(Entries on target coordinates)
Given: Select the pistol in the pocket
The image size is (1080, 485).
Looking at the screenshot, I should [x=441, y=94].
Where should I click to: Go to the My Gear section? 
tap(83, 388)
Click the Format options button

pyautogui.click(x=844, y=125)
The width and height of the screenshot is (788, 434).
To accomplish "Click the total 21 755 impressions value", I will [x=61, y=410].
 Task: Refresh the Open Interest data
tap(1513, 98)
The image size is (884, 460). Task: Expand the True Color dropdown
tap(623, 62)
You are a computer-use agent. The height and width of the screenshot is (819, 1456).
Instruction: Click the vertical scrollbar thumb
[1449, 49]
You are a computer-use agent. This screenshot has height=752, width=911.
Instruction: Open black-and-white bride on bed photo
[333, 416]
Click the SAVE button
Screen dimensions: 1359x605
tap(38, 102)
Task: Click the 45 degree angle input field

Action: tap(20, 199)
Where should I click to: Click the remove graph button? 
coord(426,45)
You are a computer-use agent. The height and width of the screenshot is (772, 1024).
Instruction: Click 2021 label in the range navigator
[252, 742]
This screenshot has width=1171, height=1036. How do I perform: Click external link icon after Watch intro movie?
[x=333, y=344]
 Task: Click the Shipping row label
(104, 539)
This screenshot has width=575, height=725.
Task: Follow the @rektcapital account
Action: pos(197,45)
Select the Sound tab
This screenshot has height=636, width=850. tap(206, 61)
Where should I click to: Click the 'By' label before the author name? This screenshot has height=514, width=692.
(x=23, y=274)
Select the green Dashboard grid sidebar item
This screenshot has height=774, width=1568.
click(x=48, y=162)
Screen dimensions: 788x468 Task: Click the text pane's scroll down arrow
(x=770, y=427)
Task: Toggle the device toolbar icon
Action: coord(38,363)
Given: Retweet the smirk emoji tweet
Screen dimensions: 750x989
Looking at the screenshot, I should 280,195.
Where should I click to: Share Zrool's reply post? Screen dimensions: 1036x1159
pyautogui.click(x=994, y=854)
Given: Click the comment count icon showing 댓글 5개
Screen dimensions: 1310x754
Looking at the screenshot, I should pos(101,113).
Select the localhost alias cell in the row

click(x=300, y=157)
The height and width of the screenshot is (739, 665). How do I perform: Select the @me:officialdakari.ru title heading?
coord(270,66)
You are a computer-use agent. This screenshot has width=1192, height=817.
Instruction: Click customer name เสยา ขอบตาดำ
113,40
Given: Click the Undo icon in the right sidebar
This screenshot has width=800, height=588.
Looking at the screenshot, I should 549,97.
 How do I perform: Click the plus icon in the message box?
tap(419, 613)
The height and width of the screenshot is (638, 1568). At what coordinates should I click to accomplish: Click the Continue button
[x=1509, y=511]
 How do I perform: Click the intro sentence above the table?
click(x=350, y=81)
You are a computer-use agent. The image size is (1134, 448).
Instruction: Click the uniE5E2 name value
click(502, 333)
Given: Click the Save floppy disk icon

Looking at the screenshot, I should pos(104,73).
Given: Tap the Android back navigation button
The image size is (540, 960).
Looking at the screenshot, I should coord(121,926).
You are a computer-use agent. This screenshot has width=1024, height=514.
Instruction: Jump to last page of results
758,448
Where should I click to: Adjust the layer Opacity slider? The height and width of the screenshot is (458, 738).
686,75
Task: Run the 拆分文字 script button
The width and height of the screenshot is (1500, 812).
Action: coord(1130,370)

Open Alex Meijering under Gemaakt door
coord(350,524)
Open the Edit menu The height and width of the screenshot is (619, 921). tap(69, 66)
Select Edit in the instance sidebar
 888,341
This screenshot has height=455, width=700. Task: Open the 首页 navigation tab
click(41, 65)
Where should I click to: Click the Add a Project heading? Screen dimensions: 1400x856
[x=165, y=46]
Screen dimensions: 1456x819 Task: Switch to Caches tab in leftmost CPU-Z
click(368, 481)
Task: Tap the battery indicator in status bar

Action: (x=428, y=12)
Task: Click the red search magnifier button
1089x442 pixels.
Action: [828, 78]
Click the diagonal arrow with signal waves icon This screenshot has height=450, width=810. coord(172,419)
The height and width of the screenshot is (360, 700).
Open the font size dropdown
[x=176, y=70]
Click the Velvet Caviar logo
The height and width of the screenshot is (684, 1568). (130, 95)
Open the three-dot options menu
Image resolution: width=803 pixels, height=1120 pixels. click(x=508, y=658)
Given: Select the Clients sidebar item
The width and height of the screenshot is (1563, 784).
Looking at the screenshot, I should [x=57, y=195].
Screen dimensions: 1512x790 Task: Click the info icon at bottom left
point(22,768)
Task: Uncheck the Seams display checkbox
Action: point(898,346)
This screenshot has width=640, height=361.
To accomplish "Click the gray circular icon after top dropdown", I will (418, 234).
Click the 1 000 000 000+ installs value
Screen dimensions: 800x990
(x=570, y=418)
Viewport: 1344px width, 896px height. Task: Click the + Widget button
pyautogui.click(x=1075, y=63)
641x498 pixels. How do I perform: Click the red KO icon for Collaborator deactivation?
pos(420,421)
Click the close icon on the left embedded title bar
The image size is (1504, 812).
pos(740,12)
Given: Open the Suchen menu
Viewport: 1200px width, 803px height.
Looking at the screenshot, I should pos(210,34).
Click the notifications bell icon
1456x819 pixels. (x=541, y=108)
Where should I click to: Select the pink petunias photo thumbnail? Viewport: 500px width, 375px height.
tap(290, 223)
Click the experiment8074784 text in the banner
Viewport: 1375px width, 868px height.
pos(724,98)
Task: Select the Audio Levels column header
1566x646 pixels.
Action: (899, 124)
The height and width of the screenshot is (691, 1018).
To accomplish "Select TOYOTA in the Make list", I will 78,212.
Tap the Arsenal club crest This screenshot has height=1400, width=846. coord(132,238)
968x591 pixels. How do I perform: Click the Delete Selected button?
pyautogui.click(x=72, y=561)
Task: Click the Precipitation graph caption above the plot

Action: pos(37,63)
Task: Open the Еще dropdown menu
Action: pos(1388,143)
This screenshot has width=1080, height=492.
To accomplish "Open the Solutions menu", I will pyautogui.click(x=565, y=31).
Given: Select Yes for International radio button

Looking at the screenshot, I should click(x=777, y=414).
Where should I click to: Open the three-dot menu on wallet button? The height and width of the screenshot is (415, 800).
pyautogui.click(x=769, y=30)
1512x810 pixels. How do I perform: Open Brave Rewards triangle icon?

| What the exercise asks |
List every line of the records above that contains the word "title". Case counts, so include only lines where the capitalization matches.

| Expected output |
The height and width of the screenshot is (739, 665). How do I perform: Select the @me:officialdakari.ru title heading?
Click the close icon on the left embedded title bar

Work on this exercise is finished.